**TASK MATERIAL:**
▬▬▬

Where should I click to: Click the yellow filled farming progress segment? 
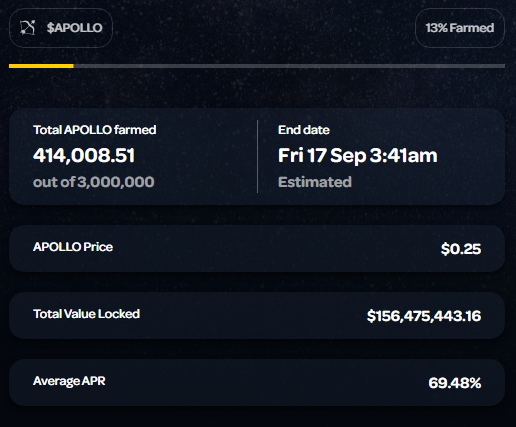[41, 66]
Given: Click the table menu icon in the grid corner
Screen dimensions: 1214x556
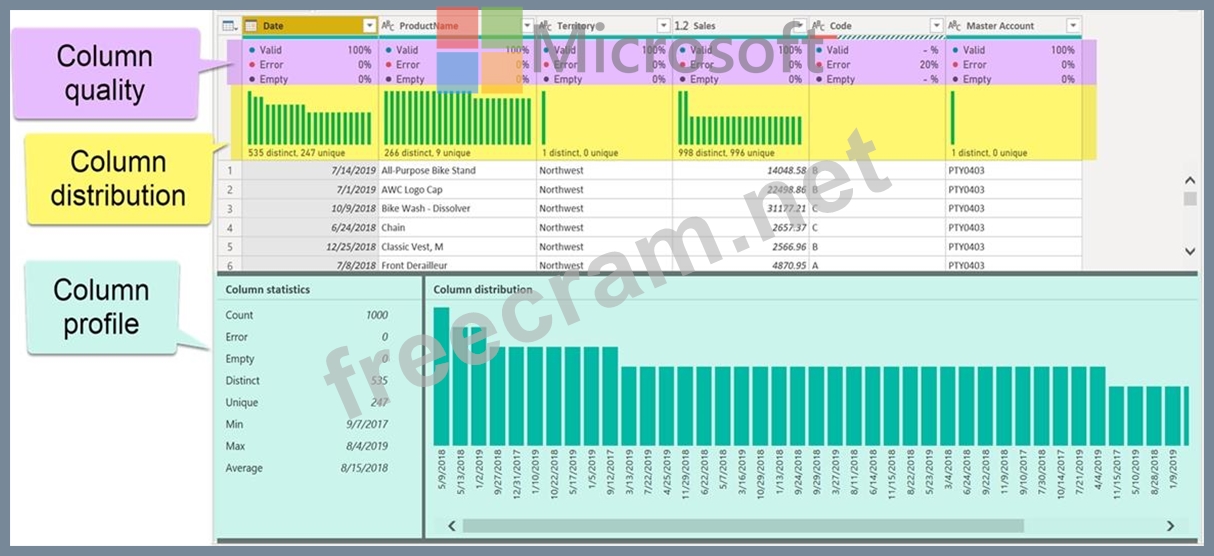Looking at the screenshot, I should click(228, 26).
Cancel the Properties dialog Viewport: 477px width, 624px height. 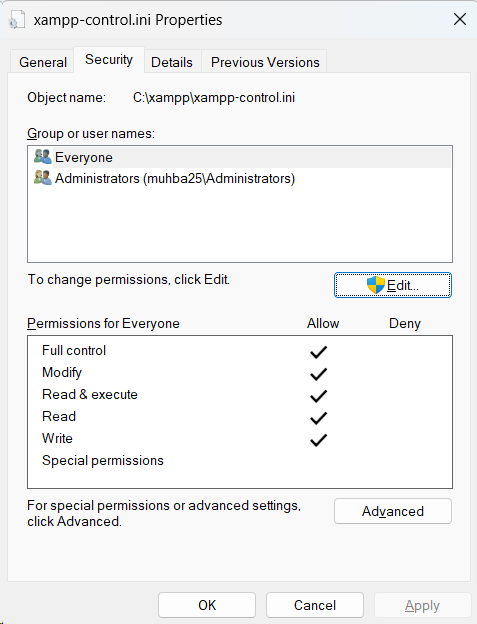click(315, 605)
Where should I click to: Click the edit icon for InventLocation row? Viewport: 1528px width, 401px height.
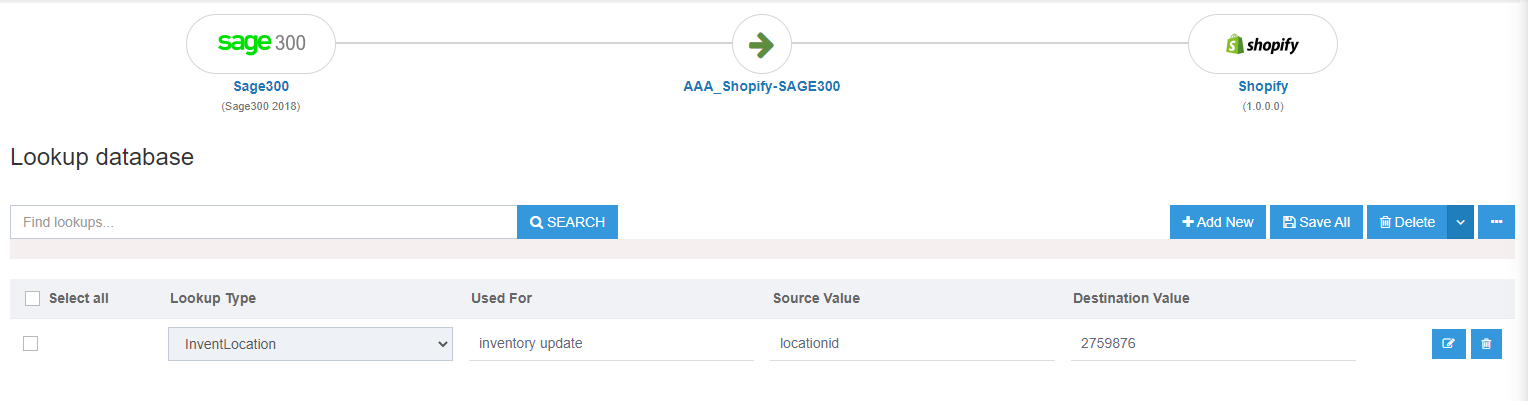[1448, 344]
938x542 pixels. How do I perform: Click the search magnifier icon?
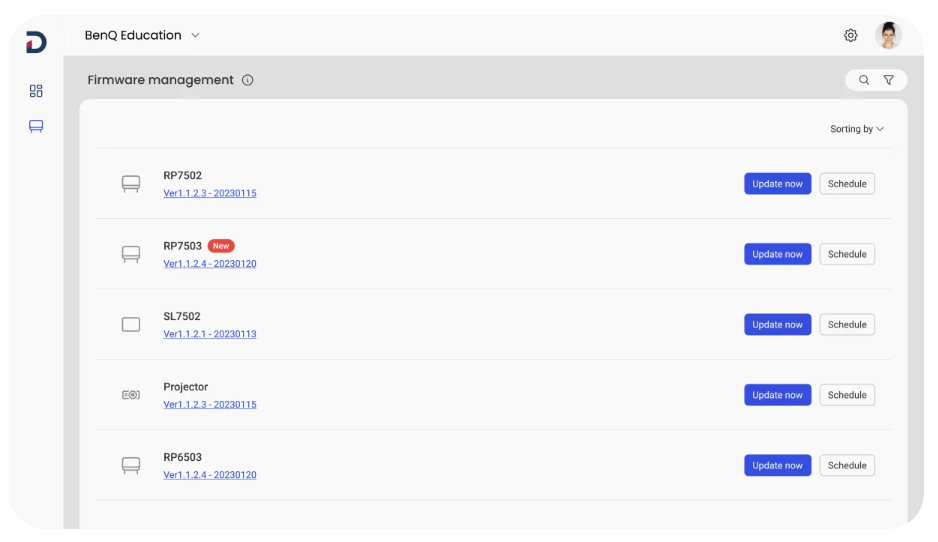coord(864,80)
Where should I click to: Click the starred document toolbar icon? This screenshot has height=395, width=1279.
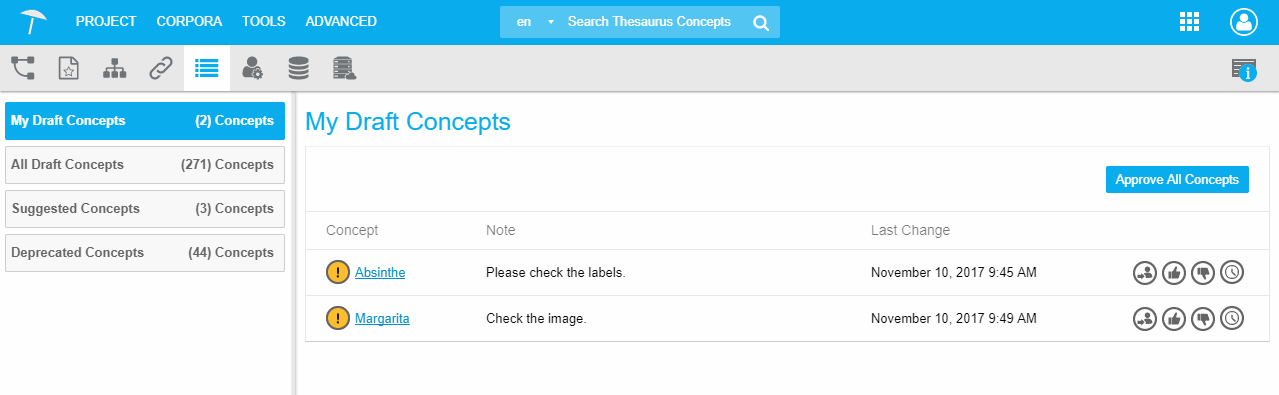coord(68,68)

▬▬▬

**OBJECTIVE:** Copy the listing verbatim from the line containing "Where should I click to: Click the starred" through the end of the listing, including both ends. Leave the pictures out of your copy.

**TASK ANSWER:**
Where should I click to: Click the starred document toolbar icon? This screenshot has height=395, width=1279.
coord(68,68)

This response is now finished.